I recently auditioned for a post-hardcore band and it went pretty well, the only thing is that the singer said that I needed to start writing. The problem is that I'm not good at writing music at all, I'm trying to find stuff that sounds good but I don't know why I'm having trouble with it. I've been playing guitar for about 6 years but I'm not very well versed in theory...so if someone could help me out be telling me what I should know to write for this so I can kind of know what goes together. I'm the rhythm guitarist but I want to incorporate some lead parts also. The songs that we have so far do use a lot of open notes, triplets, chugs, breakdowns, and some lead licks. Any help would be appreciated.
Well, since you played for 6 years, I would assume that you would at least know some basic chords, and the notes on the fretboard. If you do, then I suggest you should learn major/minor scales, chord formulas, and intervals, and once you learn that, make sure you have a firm grasp on understanding those concepts.

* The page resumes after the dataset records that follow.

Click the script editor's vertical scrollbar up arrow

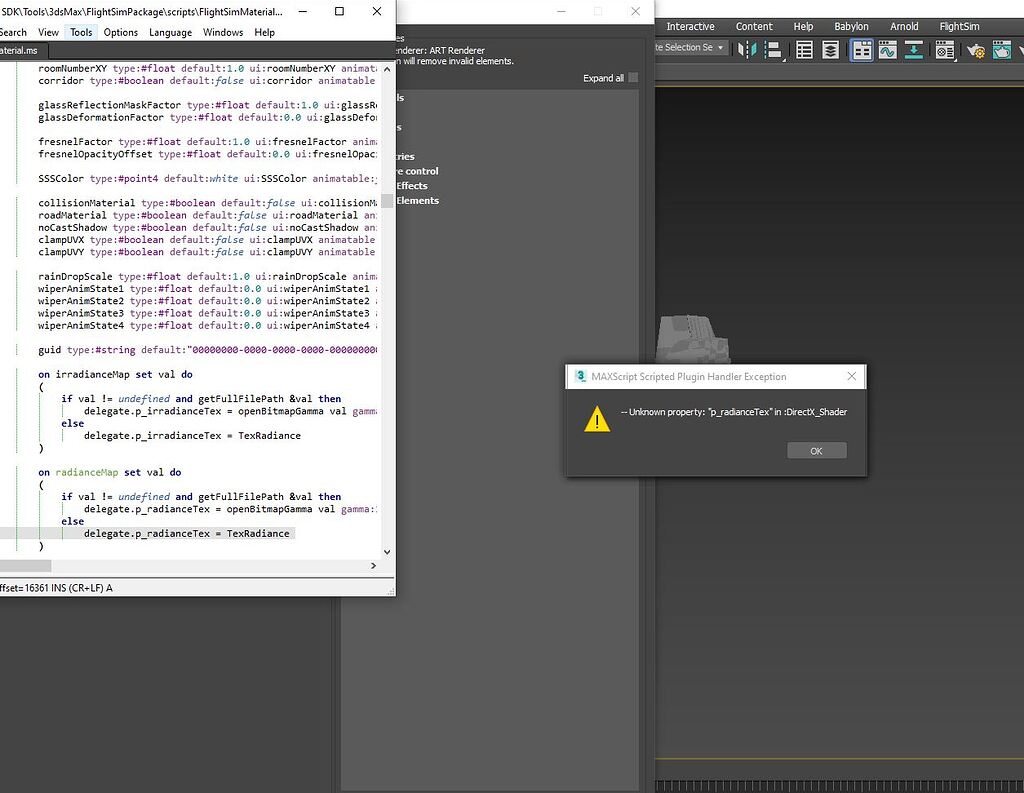click(x=388, y=69)
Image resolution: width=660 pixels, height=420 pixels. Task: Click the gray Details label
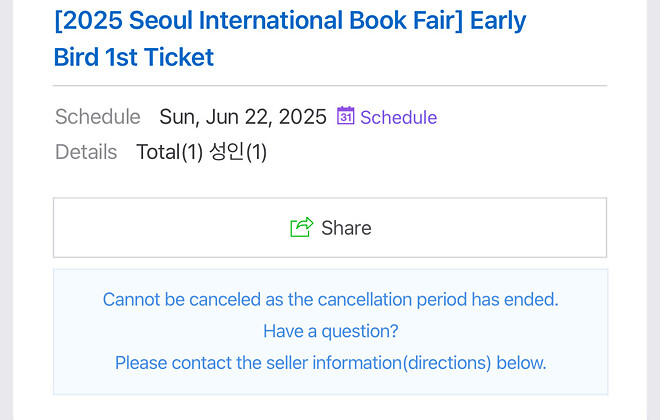tap(86, 152)
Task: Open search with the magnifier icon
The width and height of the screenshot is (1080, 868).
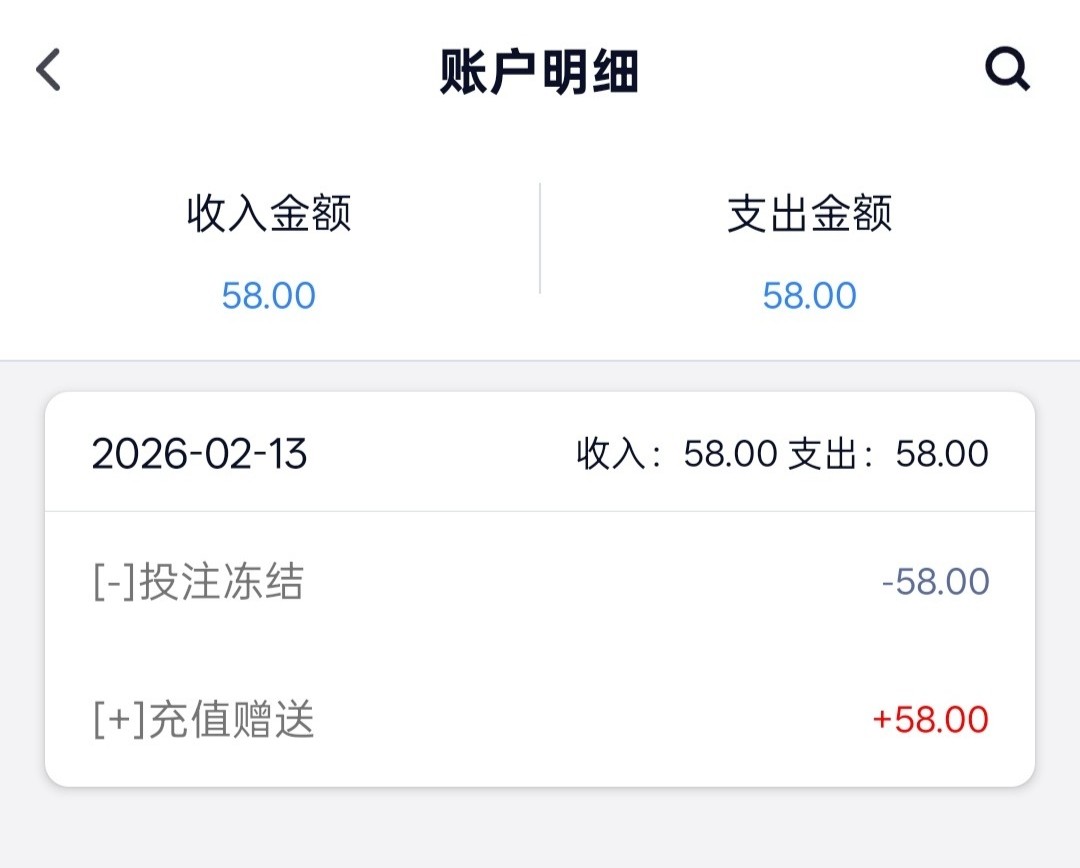Action: click(1007, 71)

Skip the username, call me Billy
Post-hardcore is a very easy genre to get the hang of. Play around with the minor scale, keep the songs in the key of whatever your lowest note is on the guitar (For Drop C, of course, it would be C). It doesn't take much to write out a pattern for "chugging" or a "breakdown", I could teach a monkey to palm mute an open power chord and play it at random times. Just, look at some other bands that you're going for in terms of sound, see what they do, and use that to help you write your own riffs. That's what will help you the most.
Last edited by Zan595 at Jul 19, 2011,
all i can say is that once things become formulaic, they also become forgettable.
I'm a dude, he's a dude, she's a dude, we're all dudes HEY!
Post Hardcore is a very formulaic, forgettable genre, in my opinion. It's just the "style", kinda cookie cutter.
Chug chug chugga chug.

Now to make an album.
Understand nothing, in order to learn everything.

Quote by liampje
I can write a coherent tune ... But 3/4? I play rock, not polka.